Ich weiß nicht mehr, wie viele Soli-Mexikaner ich in der Zeit vor dem Gipfel getrunken habe, aber es waren viele, und, oh boy, saufen aus Protest und als Akt der Solidarität, ich kann mir keinen sinnvolleren Rausch vorstellen – auch der Kater am nächsten Tag geht in Ordnung. Erstens war es ja für einen guten Zweck, zweitens ist eher Vitamin C als Zucker in dem Drink, das Massaker im Kopf ist demzufolge nur halb so wild.

Wenn Ihnen also das nächste Mal nach Gemeinschaft und Zusammenhalt und von mir aus auch nach einer Revolte ist, empfehle ich folgendes Vorgehen: eine Lokalrunde Mexikaner bestellen. Wenn der Barkeeper nicht weiß, was das ist, dann ist es höchste Zeit, dass er es lernt. Danach eine weitere Lokalrunde Mexikaner bestellen. Auch wenn der Mexikaner traditionell nicht mehr als einen Euro kosten darf, sind hier kleine Kneipen natürlich eindeutig vorzuziehen. Nach der zweiten Runde ist es ratsam, den Laden von innen abzuschließen, denn die solidarische Gruppe steht jetzt bombenfest, für Außenstehende könnte es schwierig werden, da reingrätschen zu wollen, und das führt dann nur zu Ärger, und Ärger hat man ja schon genug, wenn man allein und verlassen und einsam ist, jetzt also bitte nicht.

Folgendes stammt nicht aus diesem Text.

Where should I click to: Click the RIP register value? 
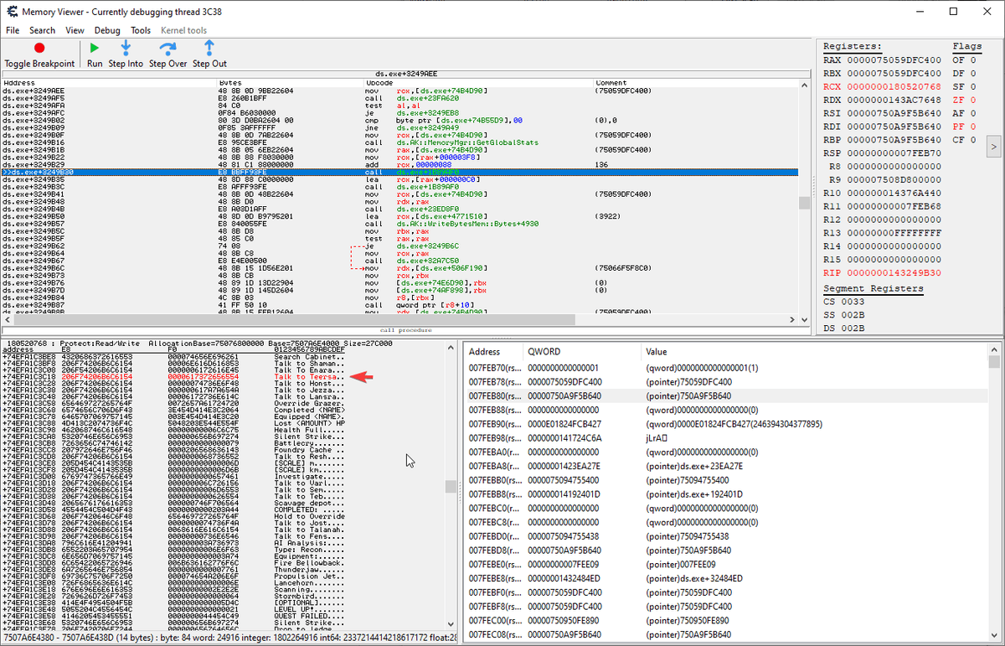pyautogui.click(x=894, y=272)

Wenn der Mexikaner die Herzen aufgebrannt und den Zusammenhalt hergestellt hat, wenn die Schärfe des Tabascos den scharfen Konturen der Welt da draußen die Risshaftigkeit genommen hat, wenn die Temperaturen draußen und drinnen nicht unterschiedlicher sein könnten, wenn aus verzagten Gedanken endlich, endlich, endlich bunter Nebel geworden ist, dann am besten einfach tanzen, vielleicht irgendwas Revolutionäres auf dem Tresen.